Hoewel, zoals uit het voorgaande volgt, de Afdeling het oordeel van de rechtbank bevestigt dat de reguliere voorbereidingsprocedure van toepassing is, is de Afdeling ook van oordeel dat de door de rechtbank bepaalde termijn van 3 weken voor deze ontwikkeling te kort is, wat voor het college problematisch is. Dit betoog slaagt.

Het hoger beroep is gegrond. De aangevallen uitspraak moet worden vernietigd, uitsluitend voor zover de rechtbank met toepassing van artikel 8:55d, derde lid, van de Awb, een termijn van drie weken na de dag van verzending van de uitspraak heeft bepaald om alsnog een besluit op de aanvraag bekend te maken. De Afdeling zal een nieuwe termijn bepalen.
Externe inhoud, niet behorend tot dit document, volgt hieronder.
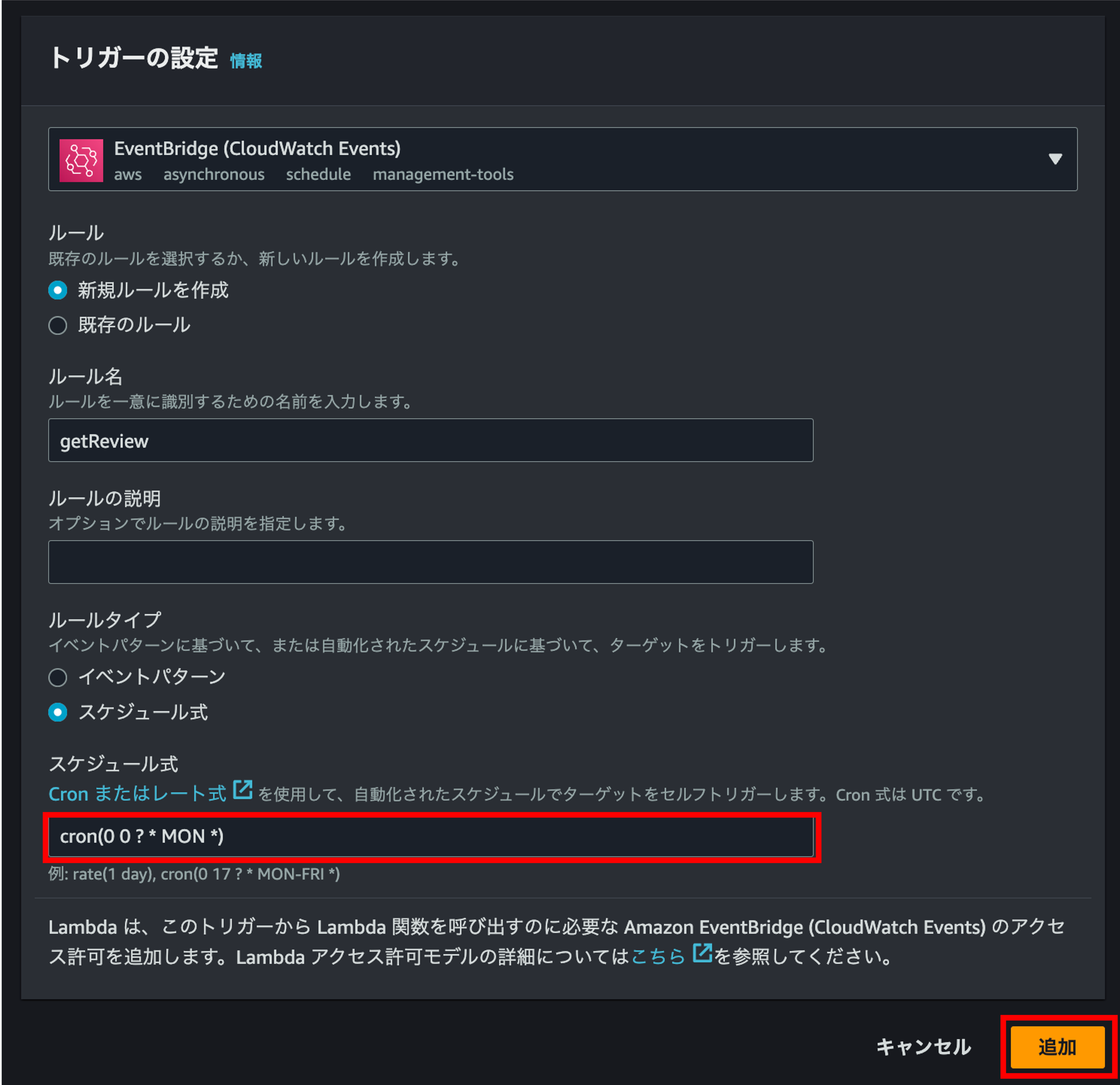The height and width of the screenshot is (1085, 1120).
Task: Click the EventBridge service icon
Action: point(81,160)
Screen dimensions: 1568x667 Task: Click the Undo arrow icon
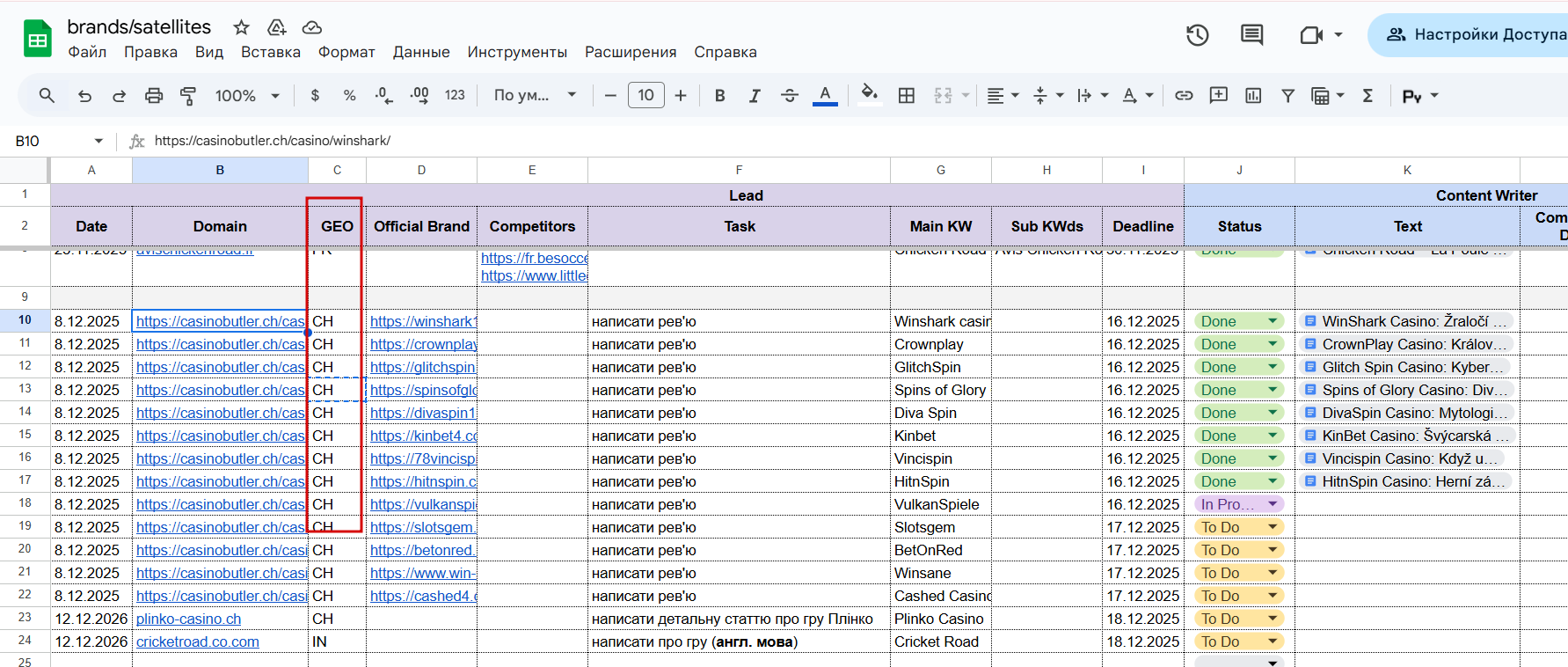click(x=84, y=96)
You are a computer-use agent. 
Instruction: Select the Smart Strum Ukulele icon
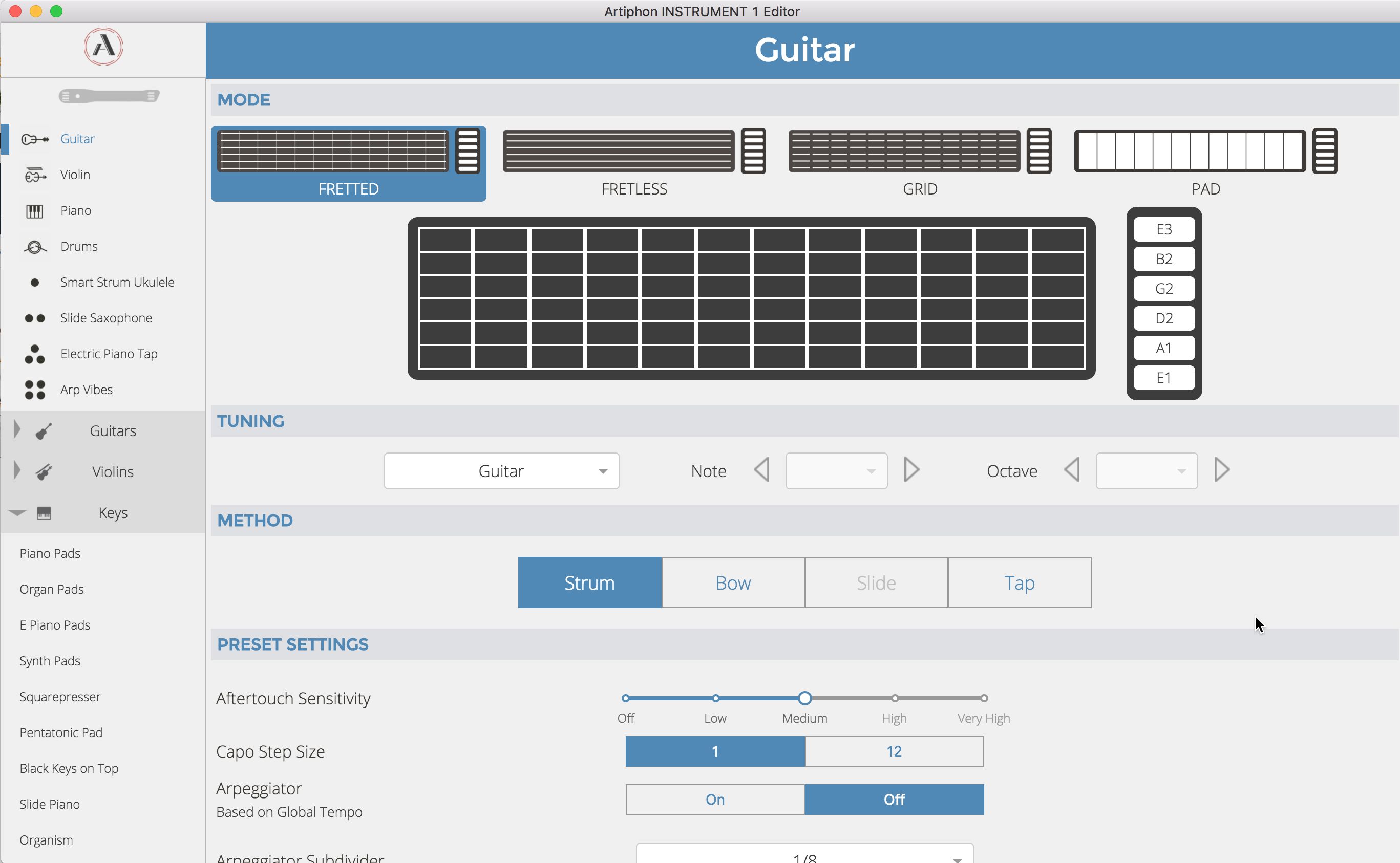tap(30, 282)
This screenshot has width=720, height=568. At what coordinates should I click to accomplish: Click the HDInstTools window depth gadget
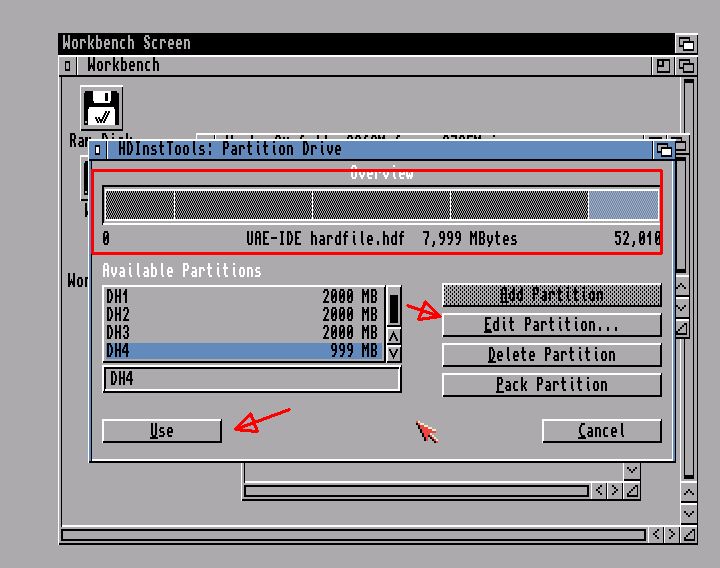click(664, 149)
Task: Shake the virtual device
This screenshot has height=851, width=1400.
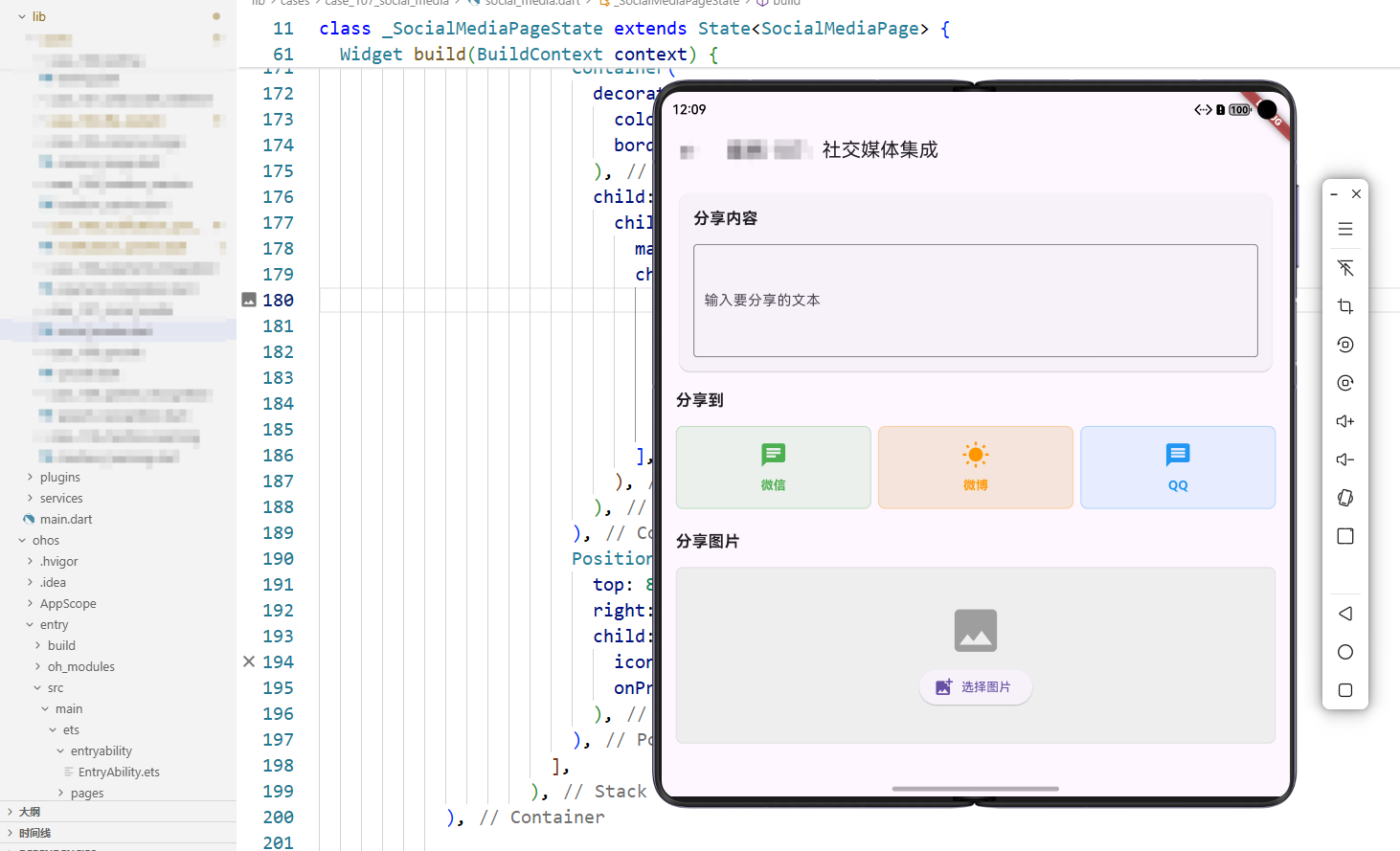Action: point(1345,498)
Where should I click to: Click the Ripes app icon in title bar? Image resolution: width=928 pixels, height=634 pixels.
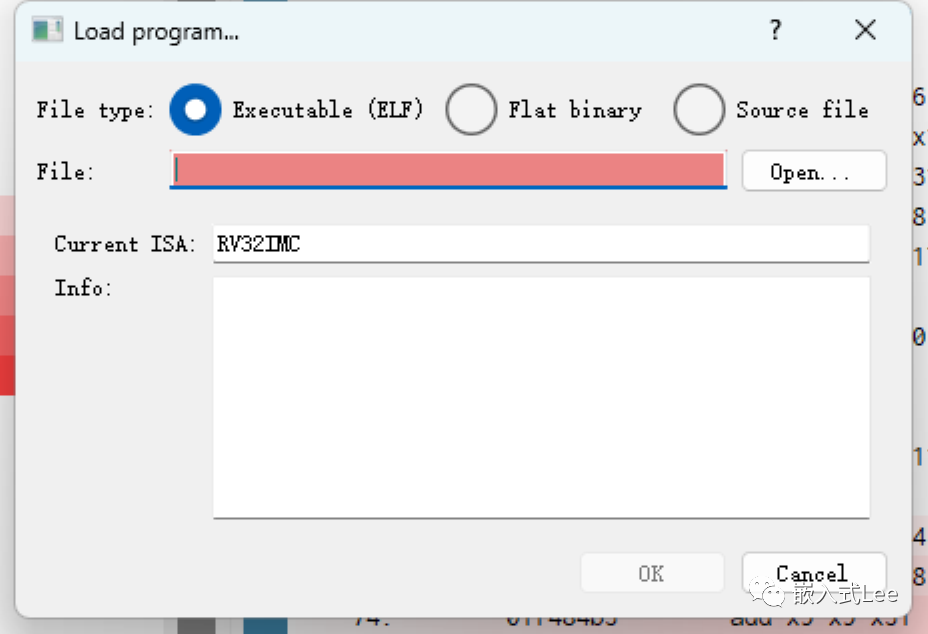click(x=47, y=30)
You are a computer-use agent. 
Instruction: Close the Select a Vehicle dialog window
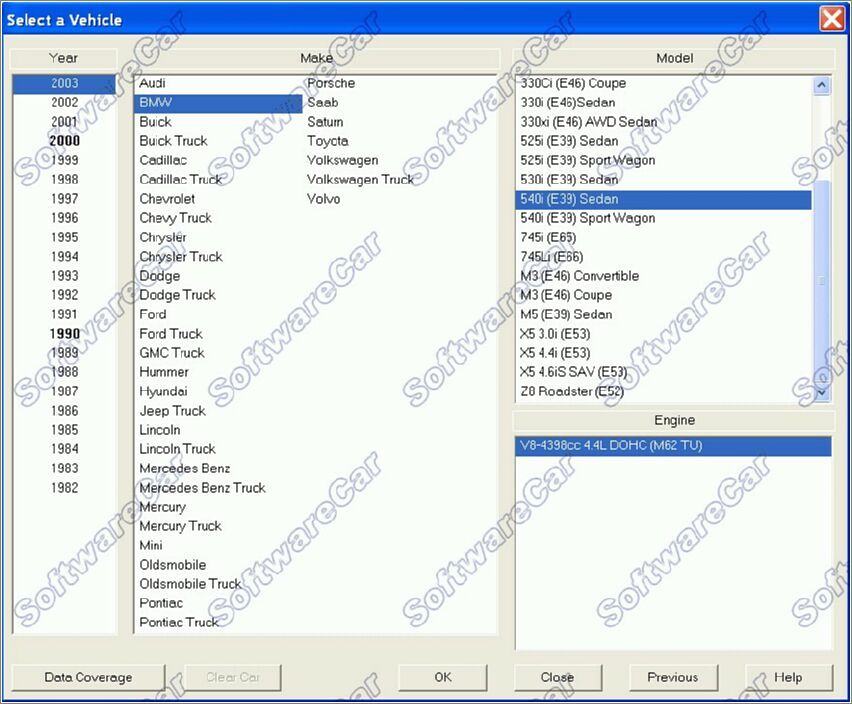[831, 18]
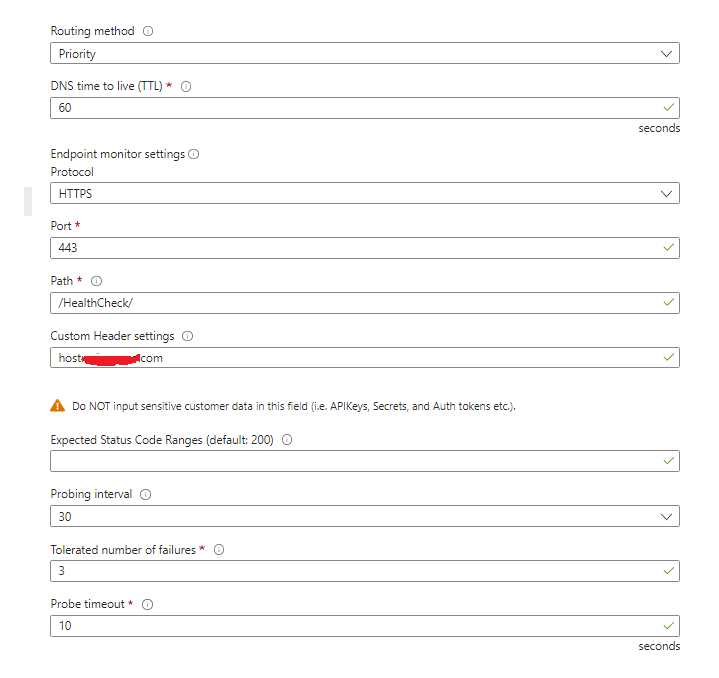Click Probing interval info icon

pos(145,494)
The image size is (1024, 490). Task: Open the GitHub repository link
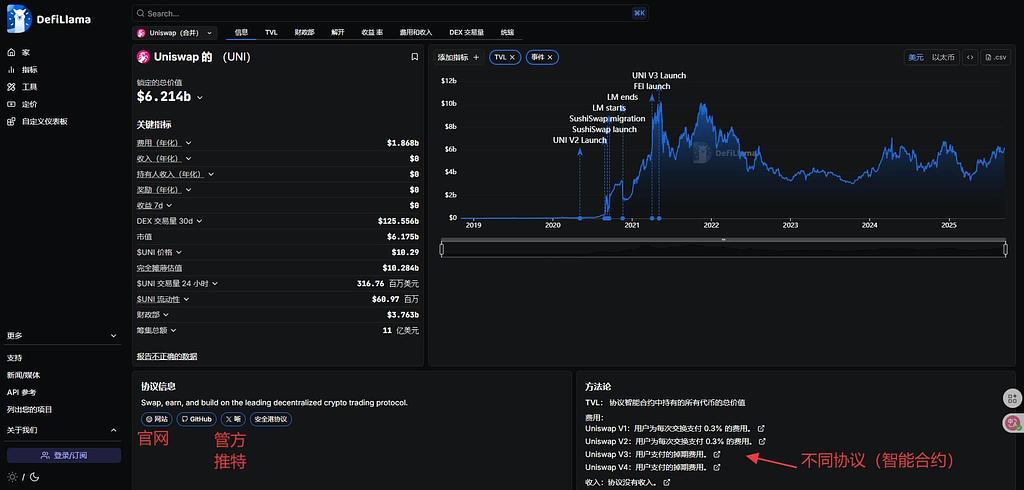coord(197,419)
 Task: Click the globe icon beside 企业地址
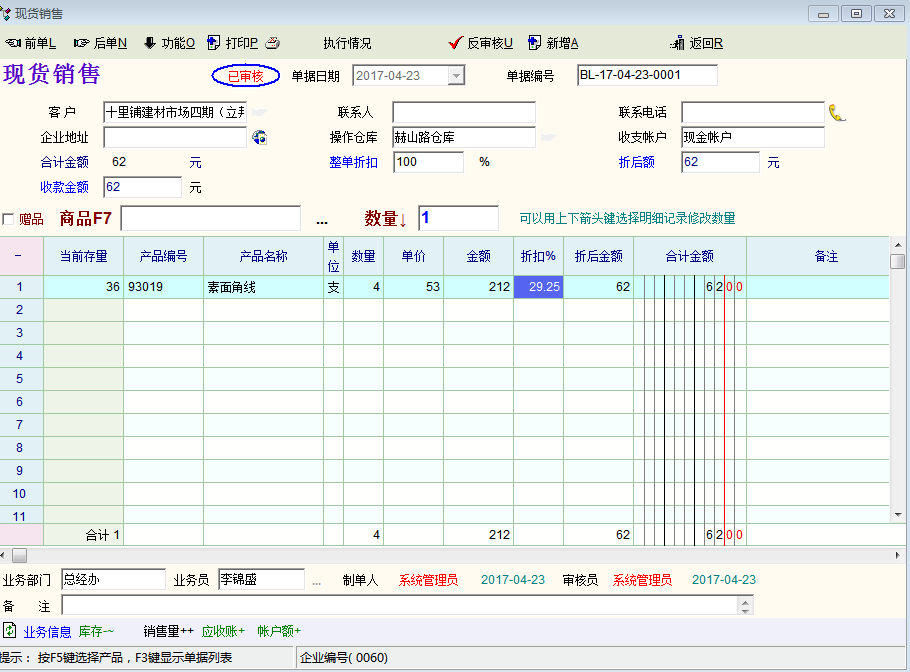pos(259,137)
Het college moet het besluit op de aanvraag van het COA van 10 juli 2023 alsnog uiterlijk voor 1 juli 2024 op de wettelijk voorgeschreven wijze bekend maken.

De aangevallen uitspraak zal voor het overige worden bevestigd, voor zover aangevallen.

Gelet op het voorgaande, wordt het verzoek om een voorlopige voorziening van het college afgewezen.

De Afdeling begrijpt dat ook een beslistermijn tot 1 juli 2024 kort is, maar daarbij wordt in aanmerking genomen dat het college, wellicht meer dan ten tijde van de uitspraak van de rechtbank, rekening kon houden met een korte beslistermijn en daarop kon anticiperen in de tijd die sinds de rechtbankuitspraak is verstreken. Het college heeft op de zitting bevestigd dat dit ook is gebeurd en dat het in beginsel mogelijk is om voor 1 juli 2024 een besluit op de aanvraag bekend te maken. De Afdeling hecht bij het bepalen van deze termijn groot belang aan de looptijd van de huidige vergunning. Immers, zou na 1 juli 2024 worden beslist op de aanvraag, dan zal het azc zonder geldige omgevingsvergunning functioneren, wat, gezien de maatschappelijke discussie over het azc, al snel zal leiden tot verzoeken om handhaving. Op de zitting heeft het college bevestigd dat dit niet in het belang is van het COA, maar ook niet van het college.